== Action item ==
Find the lines in the listing below that include the word "coordinates", and report how many there are, with nothing more.

####

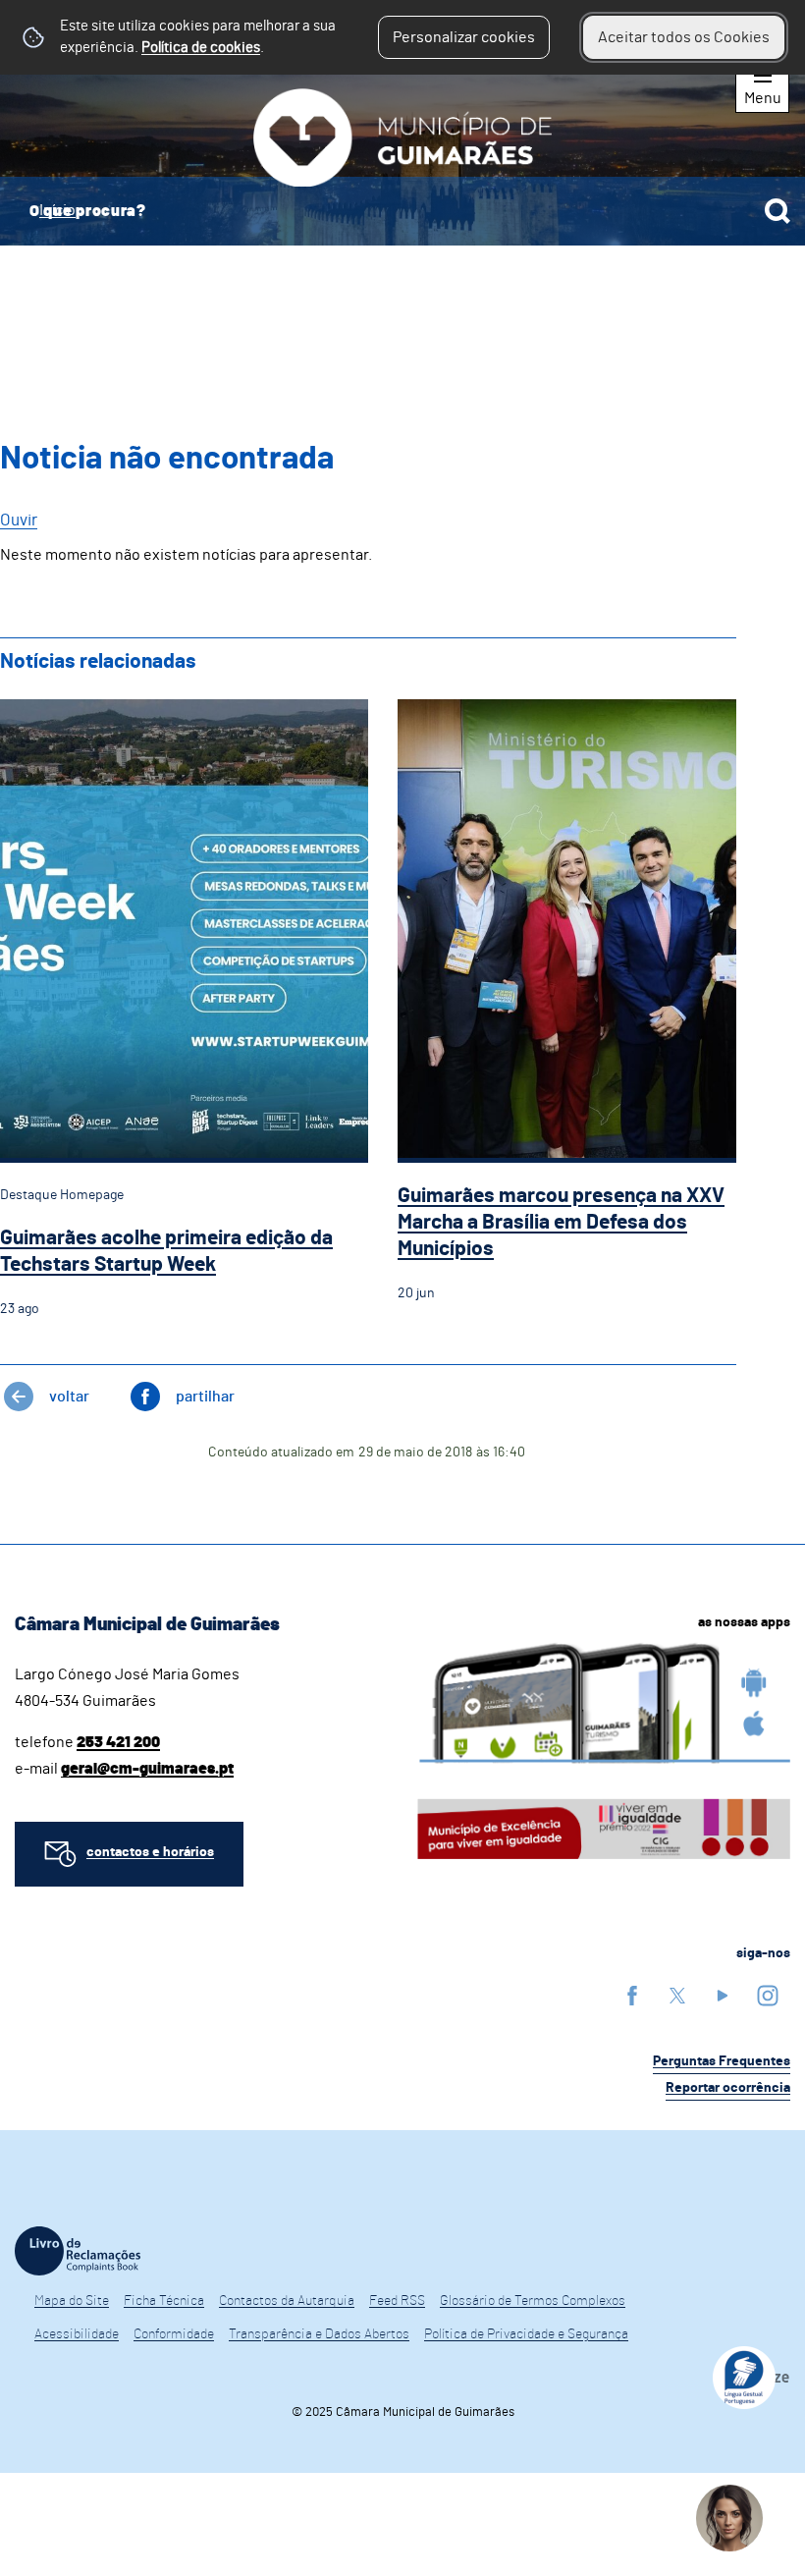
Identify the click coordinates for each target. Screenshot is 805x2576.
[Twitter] (677, 1995)
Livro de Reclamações (77, 2250)
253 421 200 (118, 1742)
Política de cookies (200, 47)
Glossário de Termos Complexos (532, 2301)
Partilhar (205, 1396)
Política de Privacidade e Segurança (526, 2334)
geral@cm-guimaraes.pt (147, 1769)
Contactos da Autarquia (286, 2301)
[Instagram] (767, 1995)
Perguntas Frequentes (721, 2061)
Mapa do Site (71, 2301)
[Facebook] (632, 1995)
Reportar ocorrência (728, 2088)
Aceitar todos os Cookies (684, 37)
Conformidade (174, 2334)
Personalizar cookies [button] (464, 37)
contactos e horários (150, 1852)
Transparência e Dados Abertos (319, 2334)
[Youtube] (722, 1995)
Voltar (69, 1396)
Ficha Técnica (164, 2301)
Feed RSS (397, 2301)
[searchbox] (402, 211)
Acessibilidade (76, 2334)
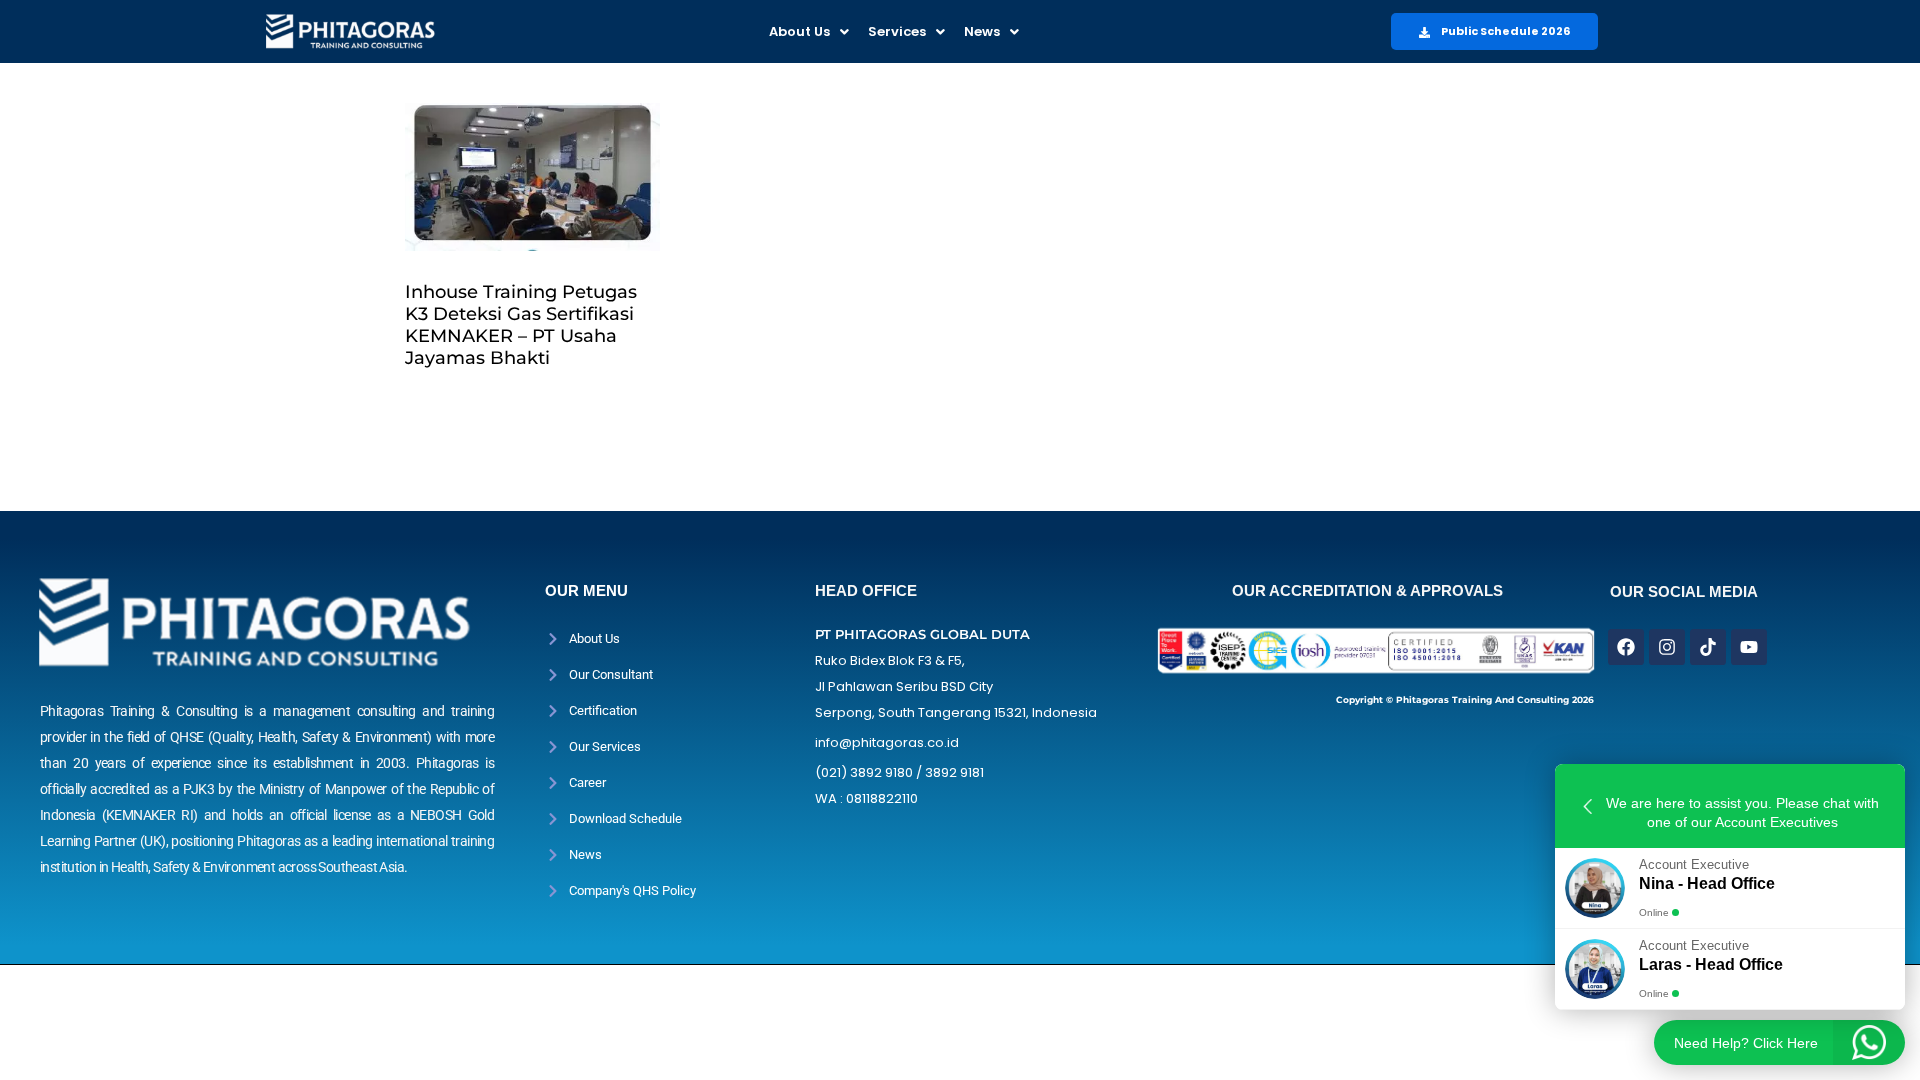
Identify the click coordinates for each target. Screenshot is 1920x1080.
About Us (799, 31)
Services (897, 31)
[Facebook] (1626, 647)
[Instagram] (1667, 647)
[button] (809, 31)
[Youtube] (1749, 647)
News (982, 31)
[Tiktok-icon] (1708, 647)
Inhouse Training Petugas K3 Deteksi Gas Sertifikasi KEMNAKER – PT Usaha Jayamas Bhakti (521, 325)
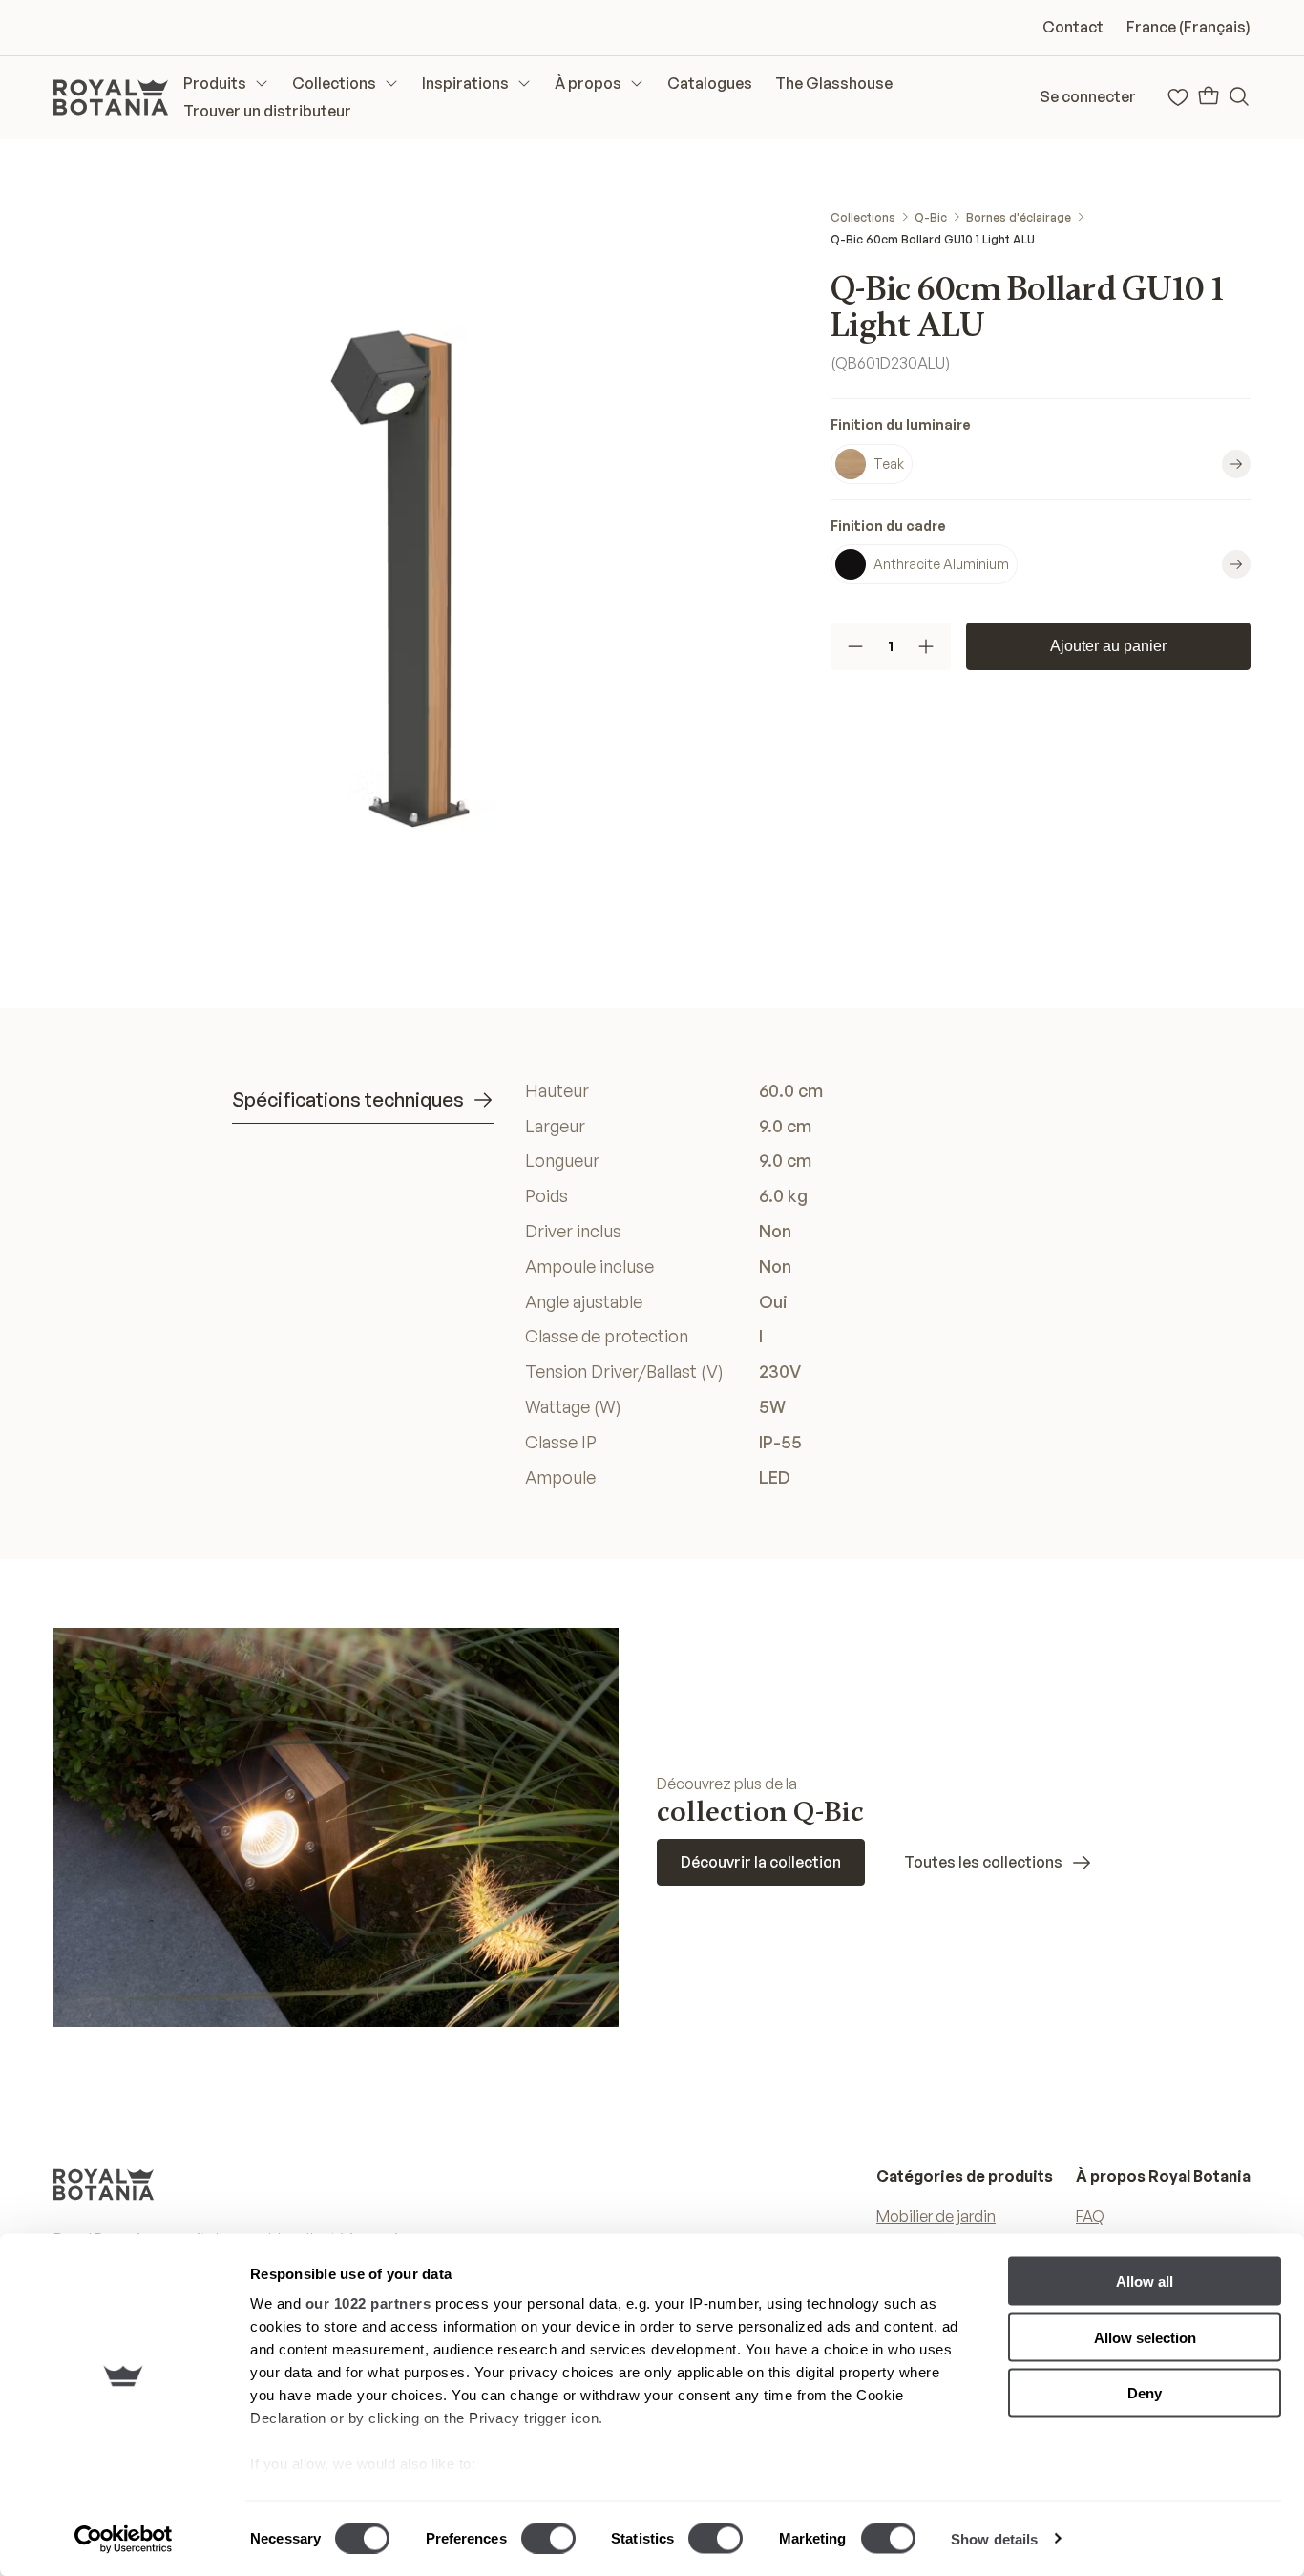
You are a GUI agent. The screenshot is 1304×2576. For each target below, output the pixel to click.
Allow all (1144, 2281)
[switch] (548, 2538)
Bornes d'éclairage (1018, 217)
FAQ (1090, 2216)
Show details (994, 2538)
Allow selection (1145, 2337)
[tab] (363, 1100)
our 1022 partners (368, 2303)
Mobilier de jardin (936, 2216)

####

== Response ==
2